The final stage was to validate these predictions experimentally. We are currently testing the predicted fusion points in the lab, focusing on whether the chimeric constructs retain their functionality. The experimental data will further confirm the modularity.

Learn

As with any engineering project, we encountered setbacks. The most significant learning points included the need to integrate both computational predictions and structural analysis to define more accurate modular swaps. The DDIZ metric, combined with fluorescence data, provided a clearer view of how rewired proteins perform in practice.
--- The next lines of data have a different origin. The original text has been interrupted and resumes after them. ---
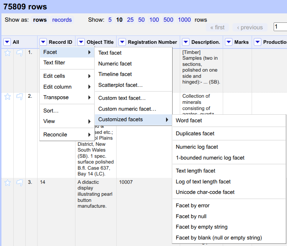
Task: Star row 1
Action: (x=8, y=53)
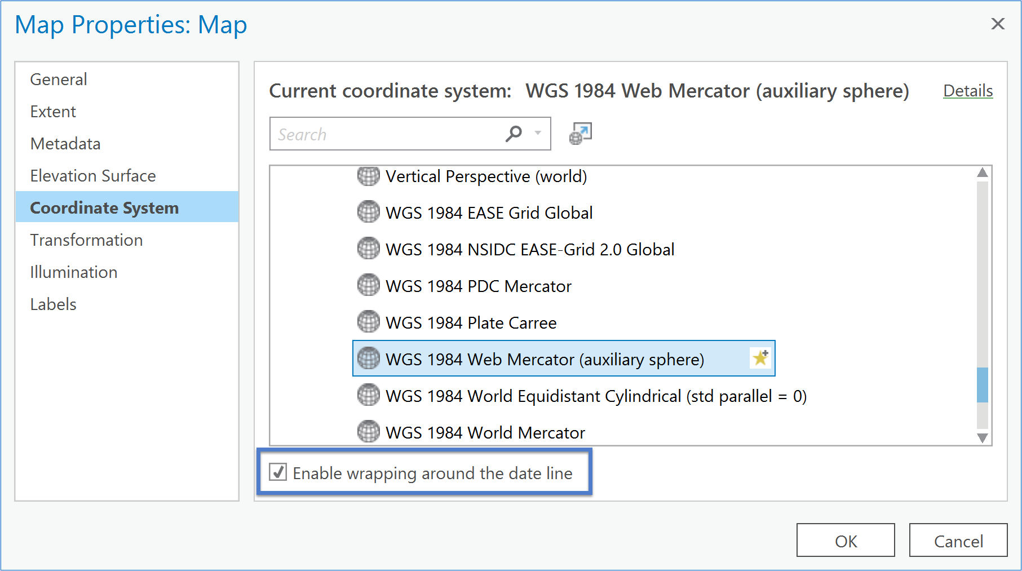Click the scroll up arrow of the list
1022x571 pixels.
point(983,173)
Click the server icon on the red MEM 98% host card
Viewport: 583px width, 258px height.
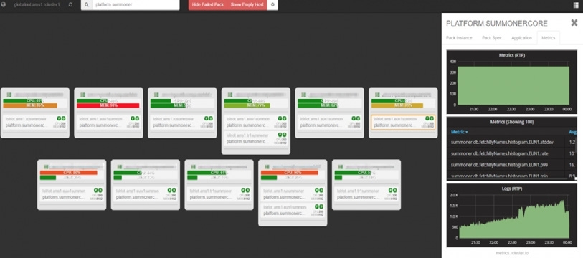coord(82,95)
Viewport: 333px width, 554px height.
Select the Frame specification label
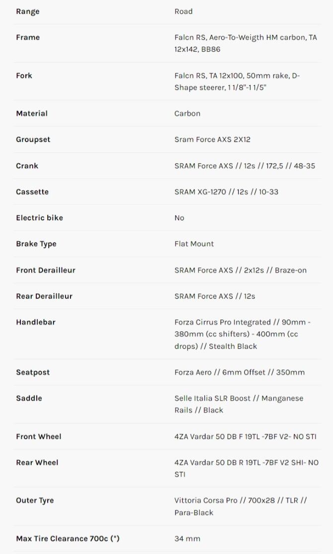click(28, 37)
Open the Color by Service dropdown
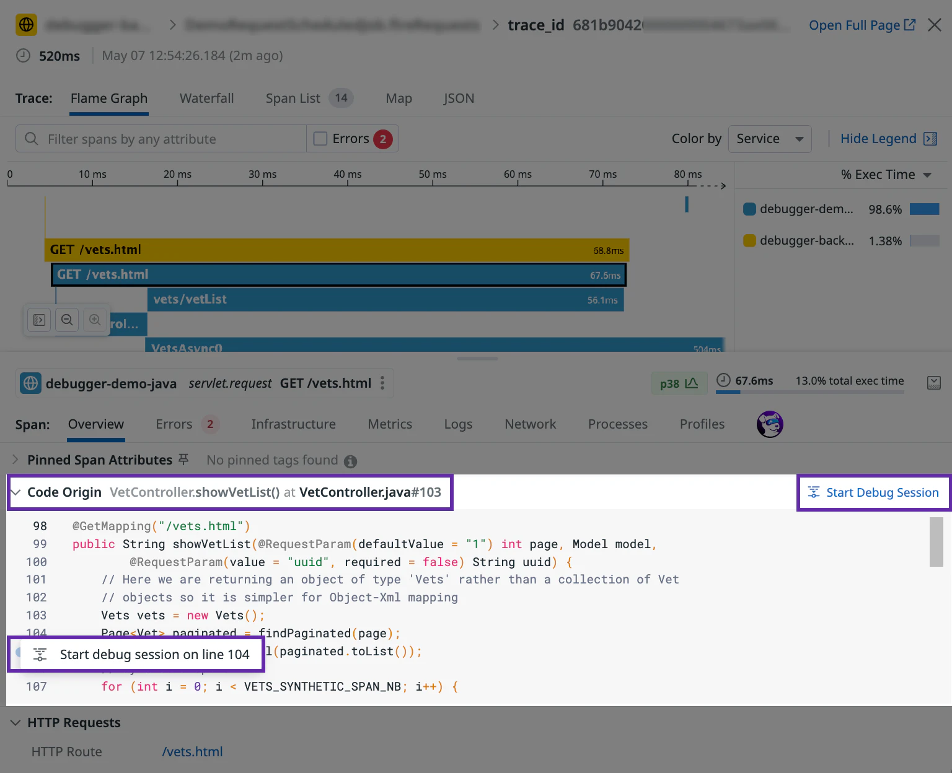Image resolution: width=952 pixels, height=773 pixels. point(770,139)
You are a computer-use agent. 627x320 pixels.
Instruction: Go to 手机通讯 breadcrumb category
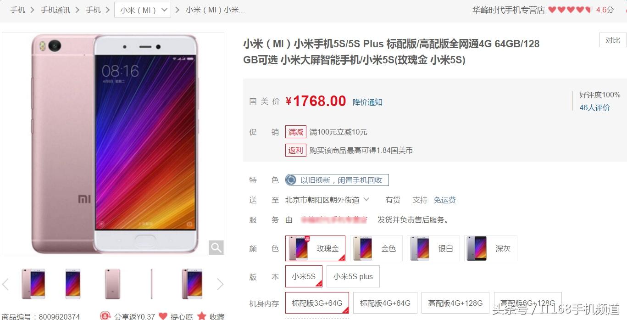[55, 10]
Figure 6: Structural modelling of OmpR in Complex with EnvZStructural modelling of OmpR in Complex with EnvZ along with functional/nonfunctional points marked

One of the key takeaways was the necessity for a user-friendly interface. Early users struggled with the complexity of the design options, prompting us to simplify and streamline the interface to accommodate researchers of varying experience levels.

Future Directions


Moving forward, we will continue refining ClusterControl by addressing discrepancies between DDIZ scores and functional outcomes, expanding the tool’s capabilities, and incorporating user feedback from researchers across diverse fields. Through these iterations, we aim to create a comprehensive tool that empowers scientists to unlock the full potential of biosynthetic gene clusters.